* START GIVEN INFORMATION *

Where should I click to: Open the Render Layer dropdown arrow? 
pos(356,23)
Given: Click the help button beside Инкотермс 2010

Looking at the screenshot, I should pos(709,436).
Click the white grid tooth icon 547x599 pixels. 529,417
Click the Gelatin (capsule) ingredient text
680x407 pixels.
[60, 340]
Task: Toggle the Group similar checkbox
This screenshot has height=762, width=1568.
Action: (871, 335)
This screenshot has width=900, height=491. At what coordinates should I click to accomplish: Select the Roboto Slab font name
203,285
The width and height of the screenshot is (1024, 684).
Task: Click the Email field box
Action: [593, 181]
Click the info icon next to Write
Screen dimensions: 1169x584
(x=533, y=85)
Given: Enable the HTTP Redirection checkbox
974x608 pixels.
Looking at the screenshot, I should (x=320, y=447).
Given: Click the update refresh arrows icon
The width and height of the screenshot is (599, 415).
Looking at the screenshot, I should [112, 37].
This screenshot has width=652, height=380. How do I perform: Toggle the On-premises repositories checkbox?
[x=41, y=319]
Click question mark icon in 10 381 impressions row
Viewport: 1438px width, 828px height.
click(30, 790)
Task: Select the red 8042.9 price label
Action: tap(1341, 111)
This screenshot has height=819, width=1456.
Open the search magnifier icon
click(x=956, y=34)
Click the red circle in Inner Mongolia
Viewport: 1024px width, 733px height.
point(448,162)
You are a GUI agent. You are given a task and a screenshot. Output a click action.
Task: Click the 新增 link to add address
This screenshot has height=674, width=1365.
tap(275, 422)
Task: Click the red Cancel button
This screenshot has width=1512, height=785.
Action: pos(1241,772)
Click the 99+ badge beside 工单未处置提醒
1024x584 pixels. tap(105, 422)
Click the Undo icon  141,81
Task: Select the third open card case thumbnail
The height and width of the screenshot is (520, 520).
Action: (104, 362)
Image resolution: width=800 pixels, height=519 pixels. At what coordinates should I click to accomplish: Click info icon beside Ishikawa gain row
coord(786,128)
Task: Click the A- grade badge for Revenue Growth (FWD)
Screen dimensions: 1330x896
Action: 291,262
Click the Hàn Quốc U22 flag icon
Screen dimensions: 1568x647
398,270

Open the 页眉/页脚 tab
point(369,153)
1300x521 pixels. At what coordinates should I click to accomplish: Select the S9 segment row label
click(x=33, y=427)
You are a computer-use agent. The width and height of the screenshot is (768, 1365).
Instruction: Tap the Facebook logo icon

* END GIVEN INFORMATION *

→ **EXERCISE DESCRIPTION**:
Could you write out the material above again, replacing every "checkbox" with "check box" and leaving everything else unchanged?

→ **COMPLETED TASK**:
Where should I click to: Open the Render Layer dropdown arrow? 
pos(356,23)
Given: Click the help button beside Инкотермс 2010

Looking at the screenshot, I should pos(709,436).
Click the white grid tooth icon 547x599 pixels. 529,417
Click the Gelatin (capsule) ingredient text
680x407 pixels.
[60, 340]
Task: Toggle the Group similar check box
This screenshot has height=762, width=1568.
Action: (871, 335)
This screenshot has width=900, height=491. At what coordinates should I click to accomplish: Select the Roboto Slab font name
203,285
The width and height of the screenshot is (1024, 684).
Task: Click the Email field box
Action: [593, 181]
Click the info icon next to Write
Screen dimensions: 1169x584
(x=533, y=85)
Given: Enable the HTTP Redirection check box
974x608 pixels.
Looking at the screenshot, I should (x=320, y=447).
Given: Click the update refresh arrows icon
The width and height of the screenshot is (599, 415).
Looking at the screenshot, I should [112, 37].
This screenshot has width=652, height=380. How do I perform: Toggle the On-premises repositories check box?
[x=41, y=319]
Click question mark icon in 10 381 impressions row
Viewport: 1438px width, 828px height.
click(30, 790)
Task: Select the red 8042.9 price label
Action: tap(1341, 111)
This screenshot has height=819, width=1456.
Open the search magnifier icon
click(x=956, y=34)
Click the red circle in Inner Mongolia
Viewport: 1024px width, 733px height.
point(448,162)
You are a GUI agent. You are given a task and a screenshot. Output a click action.
Task: Click the 新增 link to add address
This screenshot has height=674, width=1365.
tap(275, 422)
Task: Click the red Cancel button
This screenshot has width=1512, height=785.
Action: pos(1241,772)
Click the 99+ badge beside 工单未处置提醒
1024x584 pixels. tap(105, 422)
Click the Undo icon  141,81
Task: Select the third open card case thumbnail
The height and width of the screenshot is (520, 520).
Action: (104, 362)
Image resolution: width=800 pixels, height=519 pixels. At what coordinates should I click to accomplish: Click info icon beside Ishikawa gain row
coord(786,128)
Task: Click the A- grade badge for Revenue Growth (FWD)
Screen dimensions: 1330x896
Action: 291,262
Click the Hàn Quốc U22 flag icon
Screen dimensions: 1568x647
398,270

Open the 页眉/页脚 tab
point(369,153)
1300x521 pixels. At what coordinates should I click to accomplish: Select the S9 segment row label
click(x=33, y=427)
You are a computer-use agent. The width and height of the screenshot is (768, 1365).
Instruction: Tap the Facebook logo icon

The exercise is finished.